O domínio “cristão” sobre o ensino de história no Brasil é de uma claridade
solar, segundo Itamar Freitas “[...] até 1930 não se tinha clareza sobre o que deveria
ser o ensino de História para os jovens, aventando-se teorias que mesclavam
positivismo, catolicismo ultramontano e pragmatismo norte-americano, entre
outras abordagens; [...]” (FREITAS, 2010, p. 11). Assim, não apenas pelos debates
levantados pelo ENA, mas pelo que ocorria pelo país enquanto o tema do presente
estudo era debatido. Ao final, se as hipóteses aqui levantadas forem atingidas, o/a
leitor(a) será transportado para uma era (no sentido epistemológico que lhes
atribuíram os gregos) do mito da laicidade na educação acriana e dos ateus
“radicais”, ou seja, a época atual.
Deve-se salientar no trabalho que será desenvolvido, tendo como fontes
tanto o ENA (Encontro Nacional de Ateus) quando a ADI 4439 - em níveis diversos,
todavia - representam aspectos estruturais do mito da laicidade no ensino público
acriano ora aventado. Um mito, além de um componente fundamental das
sociedades humanas através da história com tragédia (ruptura), faz parte desse
imaginário do qual falará Marilena Chauí, Nietzsche, Strauss, dentre outros
pensadores, cada um a sua maneira e em suas áreas de estudo. Os gregos já
tinham uma concepção bastante avançada sobre a “tragédia da vida” e a
necessidade mitológica como resposta a esta tragédia, como amiúde ocorre com
cristianismo sempre infiltrado através da história e no próprio ensino público pátrio.
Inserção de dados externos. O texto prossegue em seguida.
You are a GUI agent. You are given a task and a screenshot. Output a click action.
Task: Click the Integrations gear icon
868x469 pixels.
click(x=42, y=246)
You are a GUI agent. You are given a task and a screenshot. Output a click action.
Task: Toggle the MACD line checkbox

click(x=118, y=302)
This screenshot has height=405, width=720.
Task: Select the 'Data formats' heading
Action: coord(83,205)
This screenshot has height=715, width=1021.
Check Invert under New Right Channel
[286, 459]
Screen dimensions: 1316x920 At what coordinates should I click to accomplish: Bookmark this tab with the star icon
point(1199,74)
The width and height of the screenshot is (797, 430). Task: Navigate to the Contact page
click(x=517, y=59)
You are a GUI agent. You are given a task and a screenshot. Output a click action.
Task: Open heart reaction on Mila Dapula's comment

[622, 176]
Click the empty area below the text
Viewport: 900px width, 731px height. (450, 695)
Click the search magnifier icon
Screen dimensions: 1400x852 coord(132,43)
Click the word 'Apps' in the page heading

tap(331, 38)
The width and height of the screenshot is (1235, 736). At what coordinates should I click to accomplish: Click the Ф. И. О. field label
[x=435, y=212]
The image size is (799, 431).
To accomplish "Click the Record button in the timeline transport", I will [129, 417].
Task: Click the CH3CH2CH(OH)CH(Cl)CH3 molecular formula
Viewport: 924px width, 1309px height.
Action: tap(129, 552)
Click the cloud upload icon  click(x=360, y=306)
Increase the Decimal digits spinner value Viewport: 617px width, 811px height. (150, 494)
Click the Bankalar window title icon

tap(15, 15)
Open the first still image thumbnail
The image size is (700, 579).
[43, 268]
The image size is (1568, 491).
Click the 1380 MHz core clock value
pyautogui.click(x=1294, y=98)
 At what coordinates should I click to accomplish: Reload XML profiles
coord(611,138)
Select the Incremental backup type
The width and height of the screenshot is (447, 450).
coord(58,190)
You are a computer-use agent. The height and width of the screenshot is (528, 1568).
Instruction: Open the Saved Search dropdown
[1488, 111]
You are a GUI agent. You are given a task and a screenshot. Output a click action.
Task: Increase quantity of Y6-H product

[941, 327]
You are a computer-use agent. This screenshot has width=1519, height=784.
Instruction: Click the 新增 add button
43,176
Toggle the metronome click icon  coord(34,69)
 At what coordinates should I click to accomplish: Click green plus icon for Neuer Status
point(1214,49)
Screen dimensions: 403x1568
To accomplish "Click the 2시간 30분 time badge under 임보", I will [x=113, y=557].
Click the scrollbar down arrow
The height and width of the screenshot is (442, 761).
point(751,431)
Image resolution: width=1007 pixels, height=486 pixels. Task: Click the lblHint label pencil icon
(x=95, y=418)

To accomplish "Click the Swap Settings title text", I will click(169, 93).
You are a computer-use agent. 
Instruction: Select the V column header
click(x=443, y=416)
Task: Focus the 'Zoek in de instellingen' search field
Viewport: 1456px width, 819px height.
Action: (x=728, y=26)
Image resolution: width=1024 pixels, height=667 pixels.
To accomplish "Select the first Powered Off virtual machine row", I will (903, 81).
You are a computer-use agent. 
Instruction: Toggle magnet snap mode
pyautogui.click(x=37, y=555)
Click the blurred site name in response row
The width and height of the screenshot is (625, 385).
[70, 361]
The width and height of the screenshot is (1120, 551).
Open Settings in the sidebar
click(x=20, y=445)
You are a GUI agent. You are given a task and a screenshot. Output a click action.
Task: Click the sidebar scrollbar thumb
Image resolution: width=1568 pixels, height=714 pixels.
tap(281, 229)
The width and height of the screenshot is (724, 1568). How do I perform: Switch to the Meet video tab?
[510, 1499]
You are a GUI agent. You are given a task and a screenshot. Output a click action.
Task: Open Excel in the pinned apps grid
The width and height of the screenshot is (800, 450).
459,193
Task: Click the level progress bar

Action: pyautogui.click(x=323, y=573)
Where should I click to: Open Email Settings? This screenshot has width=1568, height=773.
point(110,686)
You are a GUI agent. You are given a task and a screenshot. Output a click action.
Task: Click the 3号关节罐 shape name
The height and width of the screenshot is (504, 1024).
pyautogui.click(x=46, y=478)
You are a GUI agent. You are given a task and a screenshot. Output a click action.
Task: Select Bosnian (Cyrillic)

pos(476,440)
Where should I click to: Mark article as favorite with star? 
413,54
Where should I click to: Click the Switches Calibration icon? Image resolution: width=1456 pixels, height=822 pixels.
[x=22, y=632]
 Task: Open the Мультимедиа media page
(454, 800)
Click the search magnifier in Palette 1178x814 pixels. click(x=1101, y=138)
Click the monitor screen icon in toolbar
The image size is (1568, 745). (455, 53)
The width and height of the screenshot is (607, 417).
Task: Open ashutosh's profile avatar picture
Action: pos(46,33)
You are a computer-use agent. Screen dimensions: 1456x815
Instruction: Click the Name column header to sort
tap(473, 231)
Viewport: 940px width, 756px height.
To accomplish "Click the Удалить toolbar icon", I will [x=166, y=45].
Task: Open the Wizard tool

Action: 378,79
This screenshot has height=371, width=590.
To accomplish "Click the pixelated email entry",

E, no entanto, os currículos escolares estão cada vez mais
sobrecarregados; nesse caso, será necessário fazer escolhas, com a
condição de preservar os elementos essenciais de uma educação básica
que ensine a viver melhor pelo conhecimento, pela experiência e pela
construção de uma cultura pessoal (DELORS, 2010, p. 09).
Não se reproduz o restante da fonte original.